Cinéaste et metteur en scène de théâtre islandais dont on avait célébré un peu vite le ton superficiellement original des premiers films (101 Reykjavik, The Sea), Baltasar Kormákur s’est fait un peu plus « grand public » avec cette adaptation de La Cité des jarres, best-seller de la littérature policière scandinave. Or ce qu’offre au spectateur la facture désincarnée et sans enjeux de cette adaptation évoque irrésistiblement les arguments de vente des romans policiers qui ne viennent pas des pays de référence : France, Angleterre ou États-Unis. Nonobstant l’intérêt réel que peut présenter chacune de ces œuvres, pratiquement toutes se voient promues, au moins en France, essentiellement sur l’exotisme de leurs provenances inattendues et sur les particularismes qu’elles promettent, entre considérations générales bien identifiables par le lecteur étranger et soupçon d’originalité apporté par une observation réaliste du contemporain.
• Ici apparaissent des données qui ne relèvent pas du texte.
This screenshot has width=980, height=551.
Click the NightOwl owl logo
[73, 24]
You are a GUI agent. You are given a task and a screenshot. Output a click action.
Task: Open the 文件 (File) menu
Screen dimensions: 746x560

Cet attirail s’ajoute évidemment à celui qui accompagne ce genre littéraire en général, dans ses incarnations actuelles : héros à la psychologie proche de tout quidam, mais avec un brin d’excentricité ; meurtres pas ordinaires ; parfois entremêlement d’intrigues qui finiront fatalement par converger au moment de la révélation finale… Des ingrédients variablement mélangés, qu’on retrouve aussi en images dans les séries policières télévisées, adaptées ou non de cette littérature.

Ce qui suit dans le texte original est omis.